Michael Kurz (MN & TU Delft): TBA
Abstract: TBA
Truong Nguyen (UU): Adaptive Multilevel Fourier–RQMC Methods for Multivariate Shortfall Risk
Abstract: Systemic risk measures were introduced to capture the global risk and the corresponding contagion effects generated by an interconnected system of financial institutions. Among these, the multivariate shortfall risk measure (MSRM) provides a principled framework for pre-aggregation capital allocation, determining the minimal distribution of capital across institutions required to secure the system. While the theoretical foundations of MSRM are well established, efficient numerical methods for their computation remain limited. In this work, we develop a new class of algorithms that combine Fourier methods with randomized quasi-Monte Carlo (RQMC) to compute the multivariate shortfall risk and the associated optimal allocations. We provide a rigorous mathematical foundation for the Fourier-based approach, including an analysis of convergence rates. Beyond the single-level RQMC method, we introduce an adaptive multilevel (ML) RQMC scheme, which leverages the geometric convergence of the allocation optimization to achieve further variance reduction and computational gains. Several numerical examples confirm the superior performance of the proposed Fourier–RQMC approach over the Sample Average Approximation (SAA) and stochastic optimization benchmarks. Moreover, ML-RQMC yields additional speedups over single-level RQMC while preserving accuracy in optimal risk allocation.
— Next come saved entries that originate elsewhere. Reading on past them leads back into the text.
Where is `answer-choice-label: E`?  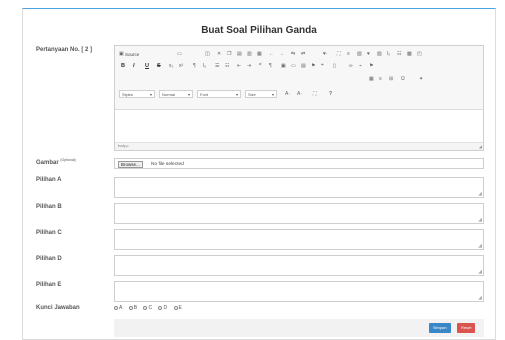
answer-choice-label: E is located at coordinates (180, 308).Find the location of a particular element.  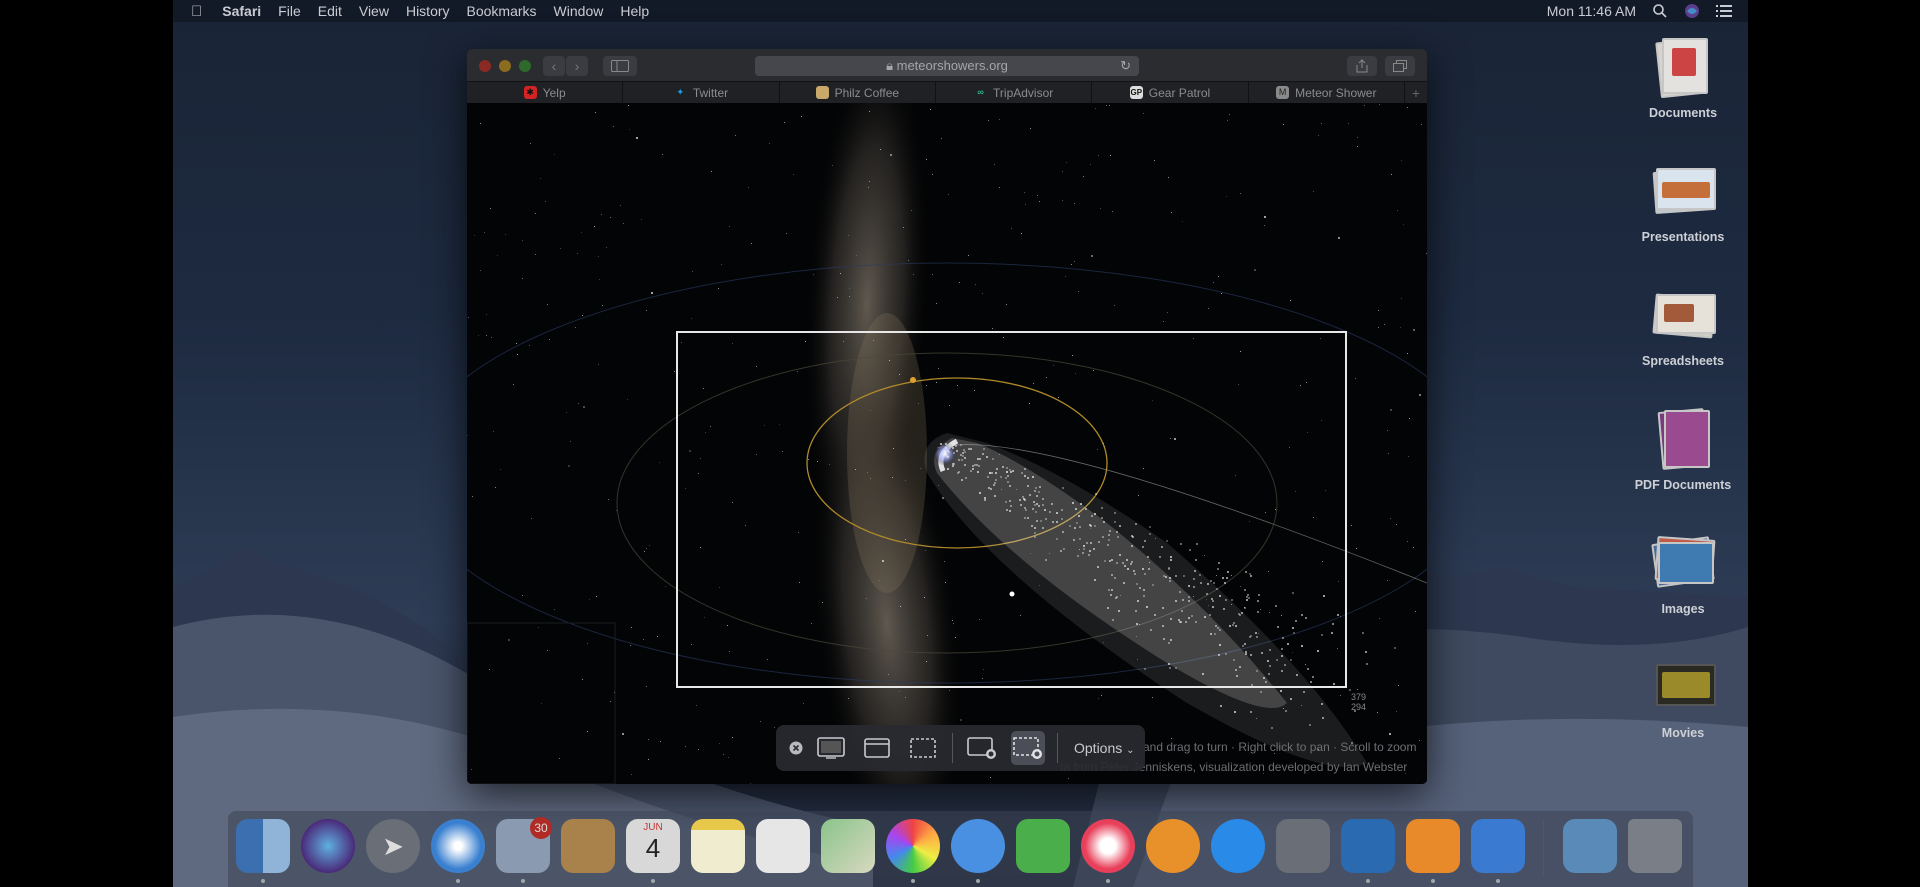

safari-icon is located at coordinates (458, 846).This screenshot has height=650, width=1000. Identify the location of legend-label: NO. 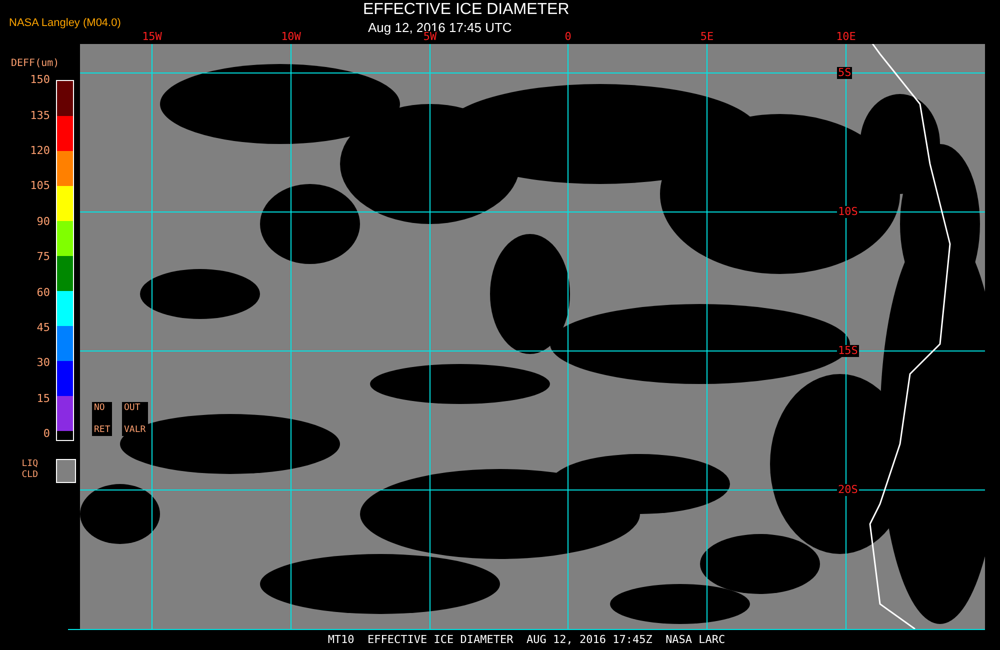
(100, 408).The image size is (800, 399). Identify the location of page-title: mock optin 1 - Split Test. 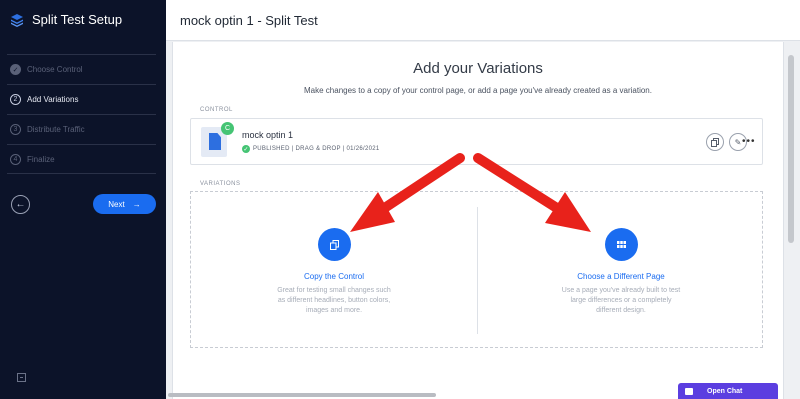
(249, 20).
Evgenii Vladimirov (EUR): Functional Estimation of Option Pricing Models
Abstract: In this paper, we develop a novel estimation procedure for parametric option pricing models specified under the risk-neutral measure. We set up our estimation strategy to minimize the distance in a functional sense between the option-implied and model-implied logarithm of conditional characteristic functions. Within a broad class of option pricing models, for which the characteristic function is marginally affine, the model's latent state vector can be concentrated out in closed form. As a result, our estimation procedure is computationally fast and easy to implement, while at the same time exploiting all distributional information contained in an option panel about the risk-neutral dynamics of the underlying asset price. We establish the asymptotic properties of the parameter and state estimators and investigate the finite-sample performance of our method in Monte Carlo simulations. In an empirical application, we illustrate the usefulness of our estimation procedure based on by far the largest option panel, both in the time-series and cross-sectional dimensions, considered in the related literature.